Die Stränge schleiften kraftlos über die Hartanzüge, ohne Schaden anzurichten, als die Menschen durch das Loch schritten. Hinter der Öffnung lag ein milchig weißer Tunnel mit glatten, schwach glühenden Wänden. Er maß kaum drei Meter im Durchmesser, gerade weit genug, um Schwejksam und seine Leute in den schwer gepanzerten Hartanzügen passieren zu lassen. Schwejksam fragte sich unwillkürlich, ob Absicht dahintersteckte. Noch immer war kein Zeichen vom Feind zu sehen.

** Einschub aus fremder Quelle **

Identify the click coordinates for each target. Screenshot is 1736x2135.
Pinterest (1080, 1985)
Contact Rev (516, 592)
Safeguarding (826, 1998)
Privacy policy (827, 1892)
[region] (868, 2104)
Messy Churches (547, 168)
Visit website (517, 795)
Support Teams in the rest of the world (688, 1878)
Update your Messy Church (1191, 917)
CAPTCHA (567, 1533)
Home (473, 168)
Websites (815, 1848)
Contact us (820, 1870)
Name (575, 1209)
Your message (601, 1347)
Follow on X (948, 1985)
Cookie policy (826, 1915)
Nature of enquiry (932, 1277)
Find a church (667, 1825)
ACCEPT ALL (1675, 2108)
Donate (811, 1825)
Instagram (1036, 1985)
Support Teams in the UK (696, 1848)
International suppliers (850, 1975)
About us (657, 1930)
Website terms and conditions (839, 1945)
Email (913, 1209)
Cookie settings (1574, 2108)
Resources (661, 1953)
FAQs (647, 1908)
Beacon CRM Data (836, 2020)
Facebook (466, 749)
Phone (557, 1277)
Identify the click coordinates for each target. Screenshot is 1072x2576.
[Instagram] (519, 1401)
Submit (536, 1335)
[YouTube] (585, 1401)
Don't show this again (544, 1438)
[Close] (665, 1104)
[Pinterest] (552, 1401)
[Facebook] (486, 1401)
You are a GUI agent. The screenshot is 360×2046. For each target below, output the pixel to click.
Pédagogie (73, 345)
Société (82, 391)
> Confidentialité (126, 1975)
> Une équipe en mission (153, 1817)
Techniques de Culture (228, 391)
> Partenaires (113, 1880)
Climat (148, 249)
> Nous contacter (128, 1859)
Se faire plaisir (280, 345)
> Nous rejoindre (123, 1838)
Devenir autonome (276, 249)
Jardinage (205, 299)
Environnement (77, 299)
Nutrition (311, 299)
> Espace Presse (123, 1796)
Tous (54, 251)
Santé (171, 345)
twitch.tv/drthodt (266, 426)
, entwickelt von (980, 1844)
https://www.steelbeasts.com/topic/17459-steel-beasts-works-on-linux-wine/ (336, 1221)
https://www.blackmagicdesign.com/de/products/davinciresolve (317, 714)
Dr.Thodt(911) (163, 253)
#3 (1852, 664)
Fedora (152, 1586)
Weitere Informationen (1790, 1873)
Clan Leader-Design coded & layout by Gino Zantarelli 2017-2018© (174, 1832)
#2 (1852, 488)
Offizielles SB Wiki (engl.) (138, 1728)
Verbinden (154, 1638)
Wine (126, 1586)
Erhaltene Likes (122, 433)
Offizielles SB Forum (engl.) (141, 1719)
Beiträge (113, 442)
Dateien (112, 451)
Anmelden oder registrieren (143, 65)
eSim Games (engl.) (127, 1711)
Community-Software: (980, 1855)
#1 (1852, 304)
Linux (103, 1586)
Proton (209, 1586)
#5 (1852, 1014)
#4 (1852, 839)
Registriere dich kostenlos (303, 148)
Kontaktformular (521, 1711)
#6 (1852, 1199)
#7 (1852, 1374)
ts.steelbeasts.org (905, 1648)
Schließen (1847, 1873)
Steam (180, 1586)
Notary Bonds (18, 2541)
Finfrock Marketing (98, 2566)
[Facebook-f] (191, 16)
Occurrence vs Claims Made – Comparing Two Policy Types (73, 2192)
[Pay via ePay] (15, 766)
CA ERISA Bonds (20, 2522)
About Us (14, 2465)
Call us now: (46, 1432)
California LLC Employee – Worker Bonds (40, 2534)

»Ich gehe wieder voran«, sagte Frost. »Das hier ist eine Angelegenheit für einen Investigator.«
»Ganz Eurer Meinung«, erwiderte Schwejksam. »Nach Euch, Investigator.«
Frost betrat den engen Tunnel, die Handschuhe mit den eingebauten Waffen gerade nach vorn gestreckt. Schwejksam folgte ihr, und die Marineinfanteristen bildeten den Schluß. Der Boden wankte besorgniserregend unter ihrem Gewicht, als könnte er jeden Augenblick einbrechen und die gesamte Truppe in das stürzen, was auch immer darunter lauern mochte.